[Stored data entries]
● ● ● ● ●

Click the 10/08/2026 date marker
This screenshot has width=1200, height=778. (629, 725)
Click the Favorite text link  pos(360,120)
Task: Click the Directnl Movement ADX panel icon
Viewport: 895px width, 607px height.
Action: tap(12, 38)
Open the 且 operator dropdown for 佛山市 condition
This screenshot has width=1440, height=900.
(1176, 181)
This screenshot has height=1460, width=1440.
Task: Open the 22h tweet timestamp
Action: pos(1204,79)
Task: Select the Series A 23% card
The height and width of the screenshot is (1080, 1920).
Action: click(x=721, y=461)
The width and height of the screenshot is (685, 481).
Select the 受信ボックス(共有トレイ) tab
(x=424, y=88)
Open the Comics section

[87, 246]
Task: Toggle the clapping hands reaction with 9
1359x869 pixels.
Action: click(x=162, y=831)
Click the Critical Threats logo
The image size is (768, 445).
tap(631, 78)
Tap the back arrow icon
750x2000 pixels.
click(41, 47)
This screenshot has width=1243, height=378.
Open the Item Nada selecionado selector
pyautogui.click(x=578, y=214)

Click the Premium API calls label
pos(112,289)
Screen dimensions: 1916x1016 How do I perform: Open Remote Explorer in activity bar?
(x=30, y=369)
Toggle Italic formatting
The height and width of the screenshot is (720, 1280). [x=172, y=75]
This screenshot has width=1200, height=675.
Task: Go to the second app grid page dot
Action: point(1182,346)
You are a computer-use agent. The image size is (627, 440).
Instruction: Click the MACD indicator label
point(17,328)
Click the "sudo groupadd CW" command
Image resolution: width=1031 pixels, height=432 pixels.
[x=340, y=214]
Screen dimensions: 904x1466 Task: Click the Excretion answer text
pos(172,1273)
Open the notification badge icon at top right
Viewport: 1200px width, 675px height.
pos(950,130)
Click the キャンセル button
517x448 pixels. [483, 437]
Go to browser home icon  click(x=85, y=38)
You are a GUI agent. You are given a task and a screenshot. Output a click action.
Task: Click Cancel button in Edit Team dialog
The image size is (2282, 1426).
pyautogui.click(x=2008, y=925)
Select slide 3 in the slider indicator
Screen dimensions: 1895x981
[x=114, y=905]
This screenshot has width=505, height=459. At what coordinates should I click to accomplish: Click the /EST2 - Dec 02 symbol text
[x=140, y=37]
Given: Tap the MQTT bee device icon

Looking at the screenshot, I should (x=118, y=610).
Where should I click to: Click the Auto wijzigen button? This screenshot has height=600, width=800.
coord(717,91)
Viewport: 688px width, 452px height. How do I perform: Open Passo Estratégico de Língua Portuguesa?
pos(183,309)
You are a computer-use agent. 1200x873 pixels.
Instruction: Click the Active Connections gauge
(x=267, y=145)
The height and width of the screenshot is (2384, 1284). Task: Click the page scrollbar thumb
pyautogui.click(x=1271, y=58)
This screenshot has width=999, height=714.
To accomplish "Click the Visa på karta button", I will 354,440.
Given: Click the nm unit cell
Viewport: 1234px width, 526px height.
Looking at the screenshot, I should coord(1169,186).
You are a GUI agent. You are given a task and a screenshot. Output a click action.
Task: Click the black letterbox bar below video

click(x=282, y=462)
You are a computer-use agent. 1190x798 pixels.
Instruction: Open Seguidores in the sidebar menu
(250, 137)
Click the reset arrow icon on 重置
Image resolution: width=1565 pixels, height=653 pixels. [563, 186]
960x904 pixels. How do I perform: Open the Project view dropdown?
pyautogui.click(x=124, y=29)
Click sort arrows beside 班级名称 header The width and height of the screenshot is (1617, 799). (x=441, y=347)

● ● ● ● ●

Task to complete: All of the records above must be reproduced exactly.

Answer space:
Click the 10/08/2026 date marker
This screenshot has width=1200, height=778. (629, 725)
Click the Favorite text link  pos(360,120)
Task: Click the Directnl Movement ADX panel icon
Viewport: 895px width, 607px height.
Action: tap(12, 38)
Open the 且 operator dropdown for 佛山市 condition
This screenshot has width=1440, height=900.
(1176, 181)
This screenshot has height=1460, width=1440.
Task: Open the 22h tweet timestamp
Action: pos(1204,79)
Task: Select the Series A 23% card
The height and width of the screenshot is (1080, 1920).
Action: click(x=721, y=461)
The width and height of the screenshot is (685, 481).
Select the 受信ボックス(共有トレイ) tab
(x=424, y=88)
Open the Comics section

[87, 246]
Task: Toggle the clapping hands reaction with 9
1359x869 pixels.
Action: click(x=162, y=831)
Click the Critical Threats logo
The image size is (768, 445).
tap(631, 78)
Tap the back arrow icon
750x2000 pixels.
click(41, 47)
This screenshot has width=1243, height=378.
Open the Item Nada selecionado selector
pyautogui.click(x=578, y=214)

Click the Premium API calls label
pos(112,289)
Screen dimensions: 1916x1016 How do I perform: Open Remote Explorer in activity bar?
(x=30, y=369)
Toggle Italic formatting
The height and width of the screenshot is (720, 1280). [x=172, y=75]
This screenshot has width=1200, height=675.
Task: Go to the second app grid page dot
Action: point(1182,346)
You are a computer-use agent. The image size is (627, 440).
Instruction: Click the MACD indicator label
point(17,328)
Click the "sudo groupadd CW" command
Image resolution: width=1031 pixels, height=432 pixels.
[x=340, y=214]
Screen dimensions: 904x1466 Task: Click the Excretion answer text
pos(172,1273)
Open the notification badge icon at top right
Viewport: 1200px width, 675px height.
pos(950,130)
Click the キャンセル button
517x448 pixels. [483, 437]
Go to browser home icon  click(x=85, y=38)
You are a GUI agent. You are given a task and a screenshot. Output a click action.
Task: Click Cancel button in Edit Team dialog
The image size is (2282, 1426).
pyautogui.click(x=2008, y=925)
Select slide 3 in the slider indicator
Screen dimensions: 1895x981
[x=114, y=905]
This screenshot has width=505, height=459. At what coordinates should I click to accomplish: Click the /EST2 - Dec 02 symbol text
[x=140, y=37]
Given: Tap the MQTT bee device icon

Looking at the screenshot, I should (x=118, y=610).
Where should I click to: Click the Auto wijzigen button? This screenshot has height=600, width=800.
coord(717,91)
Viewport: 688px width, 452px height. How do I perform: Open Passo Estratégico de Língua Portuguesa?
pos(183,309)
You are a computer-use agent. 1200x873 pixels.
Instruction: Click the Active Connections gauge
(x=267, y=145)
The height and width of the screenshot is (2384, 1284). Task: Click the page scrollbar thumb
pyautogui.click(x=1271, y=58)
This screenshot has width=999, height=714.
To accomplish "Click the Visa på karta button", I will 354,440.
Given: Click the nm unit cell
Viewport: 1234px width, 526px height.
Looking at the screenshot, I should coord(1169,186).
You are a GUI agent. You are given a task and a screenshot. Output a click action.
Task: Click the black letterbox bar below video

click(x=282, y=462)
You are a computer-use agent. 1190x798 pixels.
Instruction: Open Seguidores in the sidebar menu
(250, 137)
Click the reset arrow icon on 重置
Image resolution: width=1565 pixels, height=653 pixels. [563, 186]
960x904 pixels. How do I perform: Open the Project view dropdown?
pyautogui.click(x=124, y=29)
Click sort arrows beside 班级名称 header The width and height of the screenshot is (1617, 799). (x=441, y=347)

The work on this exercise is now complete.